▶ **INFORMATION GIVEN**:
::::::::::
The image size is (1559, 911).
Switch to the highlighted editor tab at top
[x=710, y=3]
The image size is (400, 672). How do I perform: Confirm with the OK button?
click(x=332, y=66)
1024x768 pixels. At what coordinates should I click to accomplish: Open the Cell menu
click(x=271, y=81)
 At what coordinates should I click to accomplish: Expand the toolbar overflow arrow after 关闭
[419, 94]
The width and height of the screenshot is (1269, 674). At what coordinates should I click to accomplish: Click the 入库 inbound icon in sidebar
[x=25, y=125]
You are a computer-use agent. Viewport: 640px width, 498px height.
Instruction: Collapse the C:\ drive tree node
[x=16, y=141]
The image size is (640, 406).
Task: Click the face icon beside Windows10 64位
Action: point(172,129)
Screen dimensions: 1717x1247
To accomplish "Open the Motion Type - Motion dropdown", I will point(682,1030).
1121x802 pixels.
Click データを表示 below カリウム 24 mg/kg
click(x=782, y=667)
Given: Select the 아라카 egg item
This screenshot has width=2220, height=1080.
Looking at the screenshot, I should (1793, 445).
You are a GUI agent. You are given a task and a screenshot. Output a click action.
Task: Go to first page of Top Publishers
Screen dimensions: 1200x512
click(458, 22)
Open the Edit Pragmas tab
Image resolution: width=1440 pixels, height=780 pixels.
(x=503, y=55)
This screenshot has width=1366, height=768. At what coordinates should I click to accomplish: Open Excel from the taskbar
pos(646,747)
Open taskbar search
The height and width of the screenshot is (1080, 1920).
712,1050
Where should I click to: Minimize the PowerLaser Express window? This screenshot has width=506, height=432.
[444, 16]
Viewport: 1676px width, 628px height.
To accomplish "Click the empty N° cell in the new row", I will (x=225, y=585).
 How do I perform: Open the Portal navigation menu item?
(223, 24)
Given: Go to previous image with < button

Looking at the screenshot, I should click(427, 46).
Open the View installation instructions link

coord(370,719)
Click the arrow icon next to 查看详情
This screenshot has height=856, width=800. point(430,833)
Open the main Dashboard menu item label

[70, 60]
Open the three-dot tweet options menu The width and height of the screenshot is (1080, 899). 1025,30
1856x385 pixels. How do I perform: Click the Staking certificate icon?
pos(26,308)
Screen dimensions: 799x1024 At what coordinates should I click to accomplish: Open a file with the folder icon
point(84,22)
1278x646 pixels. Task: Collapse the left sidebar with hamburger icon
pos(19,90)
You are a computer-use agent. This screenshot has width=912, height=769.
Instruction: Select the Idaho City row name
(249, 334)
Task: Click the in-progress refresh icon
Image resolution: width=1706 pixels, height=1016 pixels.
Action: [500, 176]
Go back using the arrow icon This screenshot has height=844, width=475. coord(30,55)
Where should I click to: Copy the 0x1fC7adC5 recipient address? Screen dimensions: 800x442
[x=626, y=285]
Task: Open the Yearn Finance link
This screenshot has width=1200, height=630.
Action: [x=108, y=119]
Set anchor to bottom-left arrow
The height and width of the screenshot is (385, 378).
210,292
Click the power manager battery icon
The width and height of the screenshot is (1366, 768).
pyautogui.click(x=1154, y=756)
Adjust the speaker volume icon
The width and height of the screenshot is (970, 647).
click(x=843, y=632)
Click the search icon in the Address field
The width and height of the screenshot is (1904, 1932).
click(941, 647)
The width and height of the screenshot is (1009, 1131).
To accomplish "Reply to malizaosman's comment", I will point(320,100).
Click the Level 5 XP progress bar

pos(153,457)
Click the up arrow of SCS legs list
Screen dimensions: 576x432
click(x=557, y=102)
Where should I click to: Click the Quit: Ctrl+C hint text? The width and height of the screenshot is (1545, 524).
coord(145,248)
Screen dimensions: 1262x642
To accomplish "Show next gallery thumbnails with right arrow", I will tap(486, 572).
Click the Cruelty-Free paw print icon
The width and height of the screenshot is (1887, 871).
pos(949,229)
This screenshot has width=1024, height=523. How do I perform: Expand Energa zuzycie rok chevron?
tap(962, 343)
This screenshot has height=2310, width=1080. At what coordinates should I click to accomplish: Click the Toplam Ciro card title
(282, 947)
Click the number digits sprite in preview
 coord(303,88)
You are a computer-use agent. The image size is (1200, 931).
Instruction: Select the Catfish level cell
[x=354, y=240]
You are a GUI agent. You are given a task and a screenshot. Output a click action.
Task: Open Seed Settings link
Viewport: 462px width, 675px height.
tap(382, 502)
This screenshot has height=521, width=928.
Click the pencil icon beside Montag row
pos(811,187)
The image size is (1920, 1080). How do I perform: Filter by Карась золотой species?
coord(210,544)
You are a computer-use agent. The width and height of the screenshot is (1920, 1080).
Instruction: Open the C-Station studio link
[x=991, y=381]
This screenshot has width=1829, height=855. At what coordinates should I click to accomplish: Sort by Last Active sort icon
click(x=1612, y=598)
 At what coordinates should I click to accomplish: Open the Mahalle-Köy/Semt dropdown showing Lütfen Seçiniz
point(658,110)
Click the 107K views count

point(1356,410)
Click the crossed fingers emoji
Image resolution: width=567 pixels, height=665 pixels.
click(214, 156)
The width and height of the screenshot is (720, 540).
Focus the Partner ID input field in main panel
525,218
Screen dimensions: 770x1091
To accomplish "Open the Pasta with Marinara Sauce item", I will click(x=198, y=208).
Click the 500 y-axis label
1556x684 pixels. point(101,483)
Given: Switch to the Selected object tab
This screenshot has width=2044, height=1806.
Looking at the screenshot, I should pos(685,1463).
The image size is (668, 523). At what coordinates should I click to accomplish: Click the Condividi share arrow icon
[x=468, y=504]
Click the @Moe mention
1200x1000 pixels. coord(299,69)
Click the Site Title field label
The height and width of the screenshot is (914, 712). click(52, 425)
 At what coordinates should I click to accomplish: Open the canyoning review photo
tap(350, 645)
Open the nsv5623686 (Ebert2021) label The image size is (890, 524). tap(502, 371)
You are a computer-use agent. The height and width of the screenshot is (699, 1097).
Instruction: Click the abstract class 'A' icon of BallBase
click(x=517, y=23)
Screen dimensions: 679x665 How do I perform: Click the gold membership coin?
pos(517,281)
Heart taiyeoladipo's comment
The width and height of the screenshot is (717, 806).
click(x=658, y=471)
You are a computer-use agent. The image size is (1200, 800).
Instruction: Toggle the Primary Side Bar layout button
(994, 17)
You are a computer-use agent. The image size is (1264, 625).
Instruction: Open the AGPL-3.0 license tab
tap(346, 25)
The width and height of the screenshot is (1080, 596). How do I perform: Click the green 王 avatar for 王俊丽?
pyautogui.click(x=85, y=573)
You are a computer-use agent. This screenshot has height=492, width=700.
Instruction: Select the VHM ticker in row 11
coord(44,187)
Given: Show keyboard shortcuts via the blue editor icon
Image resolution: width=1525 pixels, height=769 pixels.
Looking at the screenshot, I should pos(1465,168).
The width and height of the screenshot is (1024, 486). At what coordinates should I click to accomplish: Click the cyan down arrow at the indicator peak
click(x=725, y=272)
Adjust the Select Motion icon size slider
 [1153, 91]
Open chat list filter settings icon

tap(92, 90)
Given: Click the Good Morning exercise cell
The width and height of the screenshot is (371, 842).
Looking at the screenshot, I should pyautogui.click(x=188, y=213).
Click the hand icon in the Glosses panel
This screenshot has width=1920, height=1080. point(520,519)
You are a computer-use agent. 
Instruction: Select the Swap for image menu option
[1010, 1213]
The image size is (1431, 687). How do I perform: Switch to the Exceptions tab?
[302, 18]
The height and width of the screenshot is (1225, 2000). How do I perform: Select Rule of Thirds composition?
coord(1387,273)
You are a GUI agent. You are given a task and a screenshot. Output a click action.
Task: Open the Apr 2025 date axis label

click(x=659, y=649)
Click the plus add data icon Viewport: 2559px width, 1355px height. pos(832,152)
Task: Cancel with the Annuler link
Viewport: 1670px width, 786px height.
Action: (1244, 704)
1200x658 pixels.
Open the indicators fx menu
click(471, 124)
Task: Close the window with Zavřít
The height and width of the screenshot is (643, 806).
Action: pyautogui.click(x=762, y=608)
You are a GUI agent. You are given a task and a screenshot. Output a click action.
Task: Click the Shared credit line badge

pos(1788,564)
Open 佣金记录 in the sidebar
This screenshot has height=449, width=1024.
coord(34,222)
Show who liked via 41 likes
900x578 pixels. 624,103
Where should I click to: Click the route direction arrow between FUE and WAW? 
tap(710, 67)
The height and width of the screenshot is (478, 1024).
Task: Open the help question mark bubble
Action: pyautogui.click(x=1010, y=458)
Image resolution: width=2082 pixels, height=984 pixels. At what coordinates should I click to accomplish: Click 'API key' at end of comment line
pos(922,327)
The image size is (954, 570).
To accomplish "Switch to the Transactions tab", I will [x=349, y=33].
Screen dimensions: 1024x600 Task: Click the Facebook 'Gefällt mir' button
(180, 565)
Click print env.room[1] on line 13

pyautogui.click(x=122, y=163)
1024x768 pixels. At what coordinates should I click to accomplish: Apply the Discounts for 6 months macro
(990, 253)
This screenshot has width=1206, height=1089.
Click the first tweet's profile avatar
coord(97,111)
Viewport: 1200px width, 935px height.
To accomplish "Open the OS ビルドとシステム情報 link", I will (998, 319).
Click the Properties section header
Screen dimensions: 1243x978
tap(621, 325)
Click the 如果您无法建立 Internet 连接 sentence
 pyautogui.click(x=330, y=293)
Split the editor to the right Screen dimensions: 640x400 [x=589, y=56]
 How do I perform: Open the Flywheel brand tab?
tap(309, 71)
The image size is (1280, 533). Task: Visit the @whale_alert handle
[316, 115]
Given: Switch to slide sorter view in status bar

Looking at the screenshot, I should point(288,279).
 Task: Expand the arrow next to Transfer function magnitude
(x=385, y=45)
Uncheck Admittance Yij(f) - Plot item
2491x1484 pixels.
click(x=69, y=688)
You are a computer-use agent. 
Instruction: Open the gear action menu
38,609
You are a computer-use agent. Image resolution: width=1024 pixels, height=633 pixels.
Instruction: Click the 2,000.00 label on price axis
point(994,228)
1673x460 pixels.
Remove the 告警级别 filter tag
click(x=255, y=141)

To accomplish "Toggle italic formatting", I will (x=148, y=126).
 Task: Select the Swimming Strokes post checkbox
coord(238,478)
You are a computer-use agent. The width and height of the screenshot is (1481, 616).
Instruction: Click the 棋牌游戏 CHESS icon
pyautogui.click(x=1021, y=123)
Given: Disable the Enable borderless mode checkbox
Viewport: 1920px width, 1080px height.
::::::::::
▶ **PROBLEM DETAILS**:
Pick out every line of the data above that contains the word "label", matching its case exactly.

▶ **EXERCISE SOLUTION**:
Open the main Dashboard menu item label
Click the 500 y-axis label
Click the Site Title field label
Open the nsv5623686 (Ebert2021) label The image size is (890, 524). tap(502, 371)
Task: Open the Apr 2025 date axis label
Instruction: Click the 2,000.00 label on price axis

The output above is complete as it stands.